- What the task asks
Go through the listing below and gather every line with the word "computer".

- Data in this exercise
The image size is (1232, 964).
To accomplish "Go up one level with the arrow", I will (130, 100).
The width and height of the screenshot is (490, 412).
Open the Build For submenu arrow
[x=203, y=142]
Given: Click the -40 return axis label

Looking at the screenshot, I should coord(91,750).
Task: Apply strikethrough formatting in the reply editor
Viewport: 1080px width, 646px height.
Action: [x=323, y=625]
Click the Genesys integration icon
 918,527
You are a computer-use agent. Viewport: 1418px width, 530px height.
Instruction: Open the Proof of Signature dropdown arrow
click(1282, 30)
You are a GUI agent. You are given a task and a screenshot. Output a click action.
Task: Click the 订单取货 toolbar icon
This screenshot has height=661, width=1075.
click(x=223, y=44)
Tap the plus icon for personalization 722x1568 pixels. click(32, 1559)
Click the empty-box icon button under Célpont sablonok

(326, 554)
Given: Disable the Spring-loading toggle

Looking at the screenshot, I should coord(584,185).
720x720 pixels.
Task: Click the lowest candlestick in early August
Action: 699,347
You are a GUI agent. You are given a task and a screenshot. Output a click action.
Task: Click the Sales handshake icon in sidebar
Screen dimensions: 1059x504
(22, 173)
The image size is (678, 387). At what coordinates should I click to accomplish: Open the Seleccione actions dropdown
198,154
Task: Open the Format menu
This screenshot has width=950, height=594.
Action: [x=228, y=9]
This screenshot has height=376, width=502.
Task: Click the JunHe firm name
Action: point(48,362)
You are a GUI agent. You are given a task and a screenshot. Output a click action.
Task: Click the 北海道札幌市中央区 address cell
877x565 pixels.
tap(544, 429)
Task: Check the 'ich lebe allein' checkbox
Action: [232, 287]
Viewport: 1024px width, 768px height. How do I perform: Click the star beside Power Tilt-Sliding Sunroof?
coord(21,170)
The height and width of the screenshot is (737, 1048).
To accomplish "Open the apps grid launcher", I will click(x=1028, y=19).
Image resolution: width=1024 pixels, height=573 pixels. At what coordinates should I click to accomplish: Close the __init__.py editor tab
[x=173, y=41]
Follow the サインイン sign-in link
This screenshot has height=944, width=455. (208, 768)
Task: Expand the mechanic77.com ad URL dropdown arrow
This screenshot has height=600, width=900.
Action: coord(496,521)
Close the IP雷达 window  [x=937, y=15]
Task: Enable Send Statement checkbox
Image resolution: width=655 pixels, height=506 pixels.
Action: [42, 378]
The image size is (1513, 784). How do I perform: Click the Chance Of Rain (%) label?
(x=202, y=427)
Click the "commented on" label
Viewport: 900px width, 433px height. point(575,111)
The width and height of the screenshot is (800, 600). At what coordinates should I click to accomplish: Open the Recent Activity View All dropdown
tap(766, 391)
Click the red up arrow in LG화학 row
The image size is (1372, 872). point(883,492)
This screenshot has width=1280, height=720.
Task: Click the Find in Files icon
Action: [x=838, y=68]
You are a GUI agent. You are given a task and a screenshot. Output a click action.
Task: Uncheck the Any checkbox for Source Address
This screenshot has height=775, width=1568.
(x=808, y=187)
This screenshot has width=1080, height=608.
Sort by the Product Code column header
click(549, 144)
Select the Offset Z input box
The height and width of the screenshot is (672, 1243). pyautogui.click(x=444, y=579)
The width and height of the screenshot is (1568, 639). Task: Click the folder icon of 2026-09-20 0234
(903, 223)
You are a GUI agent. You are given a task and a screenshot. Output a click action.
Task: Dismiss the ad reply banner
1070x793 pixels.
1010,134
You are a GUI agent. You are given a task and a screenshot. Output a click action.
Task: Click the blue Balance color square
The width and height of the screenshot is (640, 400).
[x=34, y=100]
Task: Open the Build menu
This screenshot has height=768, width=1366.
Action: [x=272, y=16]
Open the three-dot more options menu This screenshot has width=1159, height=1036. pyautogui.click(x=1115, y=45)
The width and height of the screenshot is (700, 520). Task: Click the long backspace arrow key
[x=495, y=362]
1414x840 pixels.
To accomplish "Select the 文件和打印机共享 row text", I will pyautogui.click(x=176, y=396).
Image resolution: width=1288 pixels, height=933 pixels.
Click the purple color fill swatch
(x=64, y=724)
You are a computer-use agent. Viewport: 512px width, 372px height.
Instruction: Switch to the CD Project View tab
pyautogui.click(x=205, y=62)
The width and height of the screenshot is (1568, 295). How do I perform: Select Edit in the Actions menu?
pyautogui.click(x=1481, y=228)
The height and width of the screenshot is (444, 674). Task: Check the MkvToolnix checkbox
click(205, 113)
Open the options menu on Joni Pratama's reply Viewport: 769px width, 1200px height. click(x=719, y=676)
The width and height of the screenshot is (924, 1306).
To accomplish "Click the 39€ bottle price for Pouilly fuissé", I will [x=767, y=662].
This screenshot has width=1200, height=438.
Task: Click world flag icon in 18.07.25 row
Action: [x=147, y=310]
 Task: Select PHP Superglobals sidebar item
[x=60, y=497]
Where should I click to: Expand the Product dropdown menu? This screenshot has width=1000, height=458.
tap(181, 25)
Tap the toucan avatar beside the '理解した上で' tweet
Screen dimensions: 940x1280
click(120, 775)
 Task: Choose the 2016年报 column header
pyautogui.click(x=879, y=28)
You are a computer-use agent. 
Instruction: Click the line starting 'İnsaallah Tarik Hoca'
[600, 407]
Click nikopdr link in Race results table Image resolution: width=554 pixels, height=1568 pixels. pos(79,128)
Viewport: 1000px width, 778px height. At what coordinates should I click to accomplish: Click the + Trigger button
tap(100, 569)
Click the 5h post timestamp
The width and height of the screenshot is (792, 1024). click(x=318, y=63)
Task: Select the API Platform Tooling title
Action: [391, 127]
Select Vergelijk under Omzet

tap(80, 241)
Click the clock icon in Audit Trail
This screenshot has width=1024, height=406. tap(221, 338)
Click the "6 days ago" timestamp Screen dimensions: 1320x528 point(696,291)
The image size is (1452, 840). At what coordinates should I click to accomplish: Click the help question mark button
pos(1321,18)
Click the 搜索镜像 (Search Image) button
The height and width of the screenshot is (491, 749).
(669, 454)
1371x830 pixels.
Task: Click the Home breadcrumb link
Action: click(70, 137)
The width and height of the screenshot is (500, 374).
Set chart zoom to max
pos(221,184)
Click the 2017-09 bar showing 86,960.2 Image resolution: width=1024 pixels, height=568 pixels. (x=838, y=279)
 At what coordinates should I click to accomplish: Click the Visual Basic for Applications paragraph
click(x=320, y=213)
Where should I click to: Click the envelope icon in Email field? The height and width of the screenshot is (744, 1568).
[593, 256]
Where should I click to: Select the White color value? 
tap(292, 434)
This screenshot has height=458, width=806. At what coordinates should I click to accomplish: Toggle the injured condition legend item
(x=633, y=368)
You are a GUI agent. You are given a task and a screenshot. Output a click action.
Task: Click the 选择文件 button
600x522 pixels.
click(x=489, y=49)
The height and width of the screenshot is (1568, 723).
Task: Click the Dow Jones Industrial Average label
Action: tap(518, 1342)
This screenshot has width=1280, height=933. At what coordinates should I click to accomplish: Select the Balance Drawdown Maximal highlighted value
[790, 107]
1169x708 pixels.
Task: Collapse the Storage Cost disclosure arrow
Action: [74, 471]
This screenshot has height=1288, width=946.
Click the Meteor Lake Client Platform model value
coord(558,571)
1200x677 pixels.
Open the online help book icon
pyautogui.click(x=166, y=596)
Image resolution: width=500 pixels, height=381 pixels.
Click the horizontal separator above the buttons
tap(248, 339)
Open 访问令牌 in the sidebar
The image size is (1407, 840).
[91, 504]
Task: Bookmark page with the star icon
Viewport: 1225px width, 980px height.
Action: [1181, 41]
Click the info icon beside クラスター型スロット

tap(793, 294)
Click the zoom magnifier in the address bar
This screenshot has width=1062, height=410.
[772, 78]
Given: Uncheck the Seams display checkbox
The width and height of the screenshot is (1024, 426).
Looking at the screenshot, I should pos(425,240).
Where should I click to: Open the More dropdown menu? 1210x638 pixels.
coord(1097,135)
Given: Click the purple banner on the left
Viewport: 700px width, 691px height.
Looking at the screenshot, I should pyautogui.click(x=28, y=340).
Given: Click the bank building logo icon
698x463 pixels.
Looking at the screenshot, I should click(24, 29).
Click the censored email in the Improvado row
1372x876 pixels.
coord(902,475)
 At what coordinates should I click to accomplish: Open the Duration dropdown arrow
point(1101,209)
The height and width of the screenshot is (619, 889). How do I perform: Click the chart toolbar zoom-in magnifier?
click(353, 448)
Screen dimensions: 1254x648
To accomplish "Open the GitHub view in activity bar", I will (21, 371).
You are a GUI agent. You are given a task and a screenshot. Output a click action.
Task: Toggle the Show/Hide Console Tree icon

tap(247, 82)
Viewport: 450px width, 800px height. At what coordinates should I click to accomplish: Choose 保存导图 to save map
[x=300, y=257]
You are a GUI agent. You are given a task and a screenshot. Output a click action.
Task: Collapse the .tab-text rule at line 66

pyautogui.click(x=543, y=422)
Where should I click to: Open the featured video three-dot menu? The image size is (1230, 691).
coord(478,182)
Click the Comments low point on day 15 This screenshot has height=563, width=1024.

- Answer to this problem
You are a computer-use agent. Viewport: 1418px width, 530px height.
You are a computer-use agent. Viewport: 512px width, 372px height.
You are a computer-use agent. 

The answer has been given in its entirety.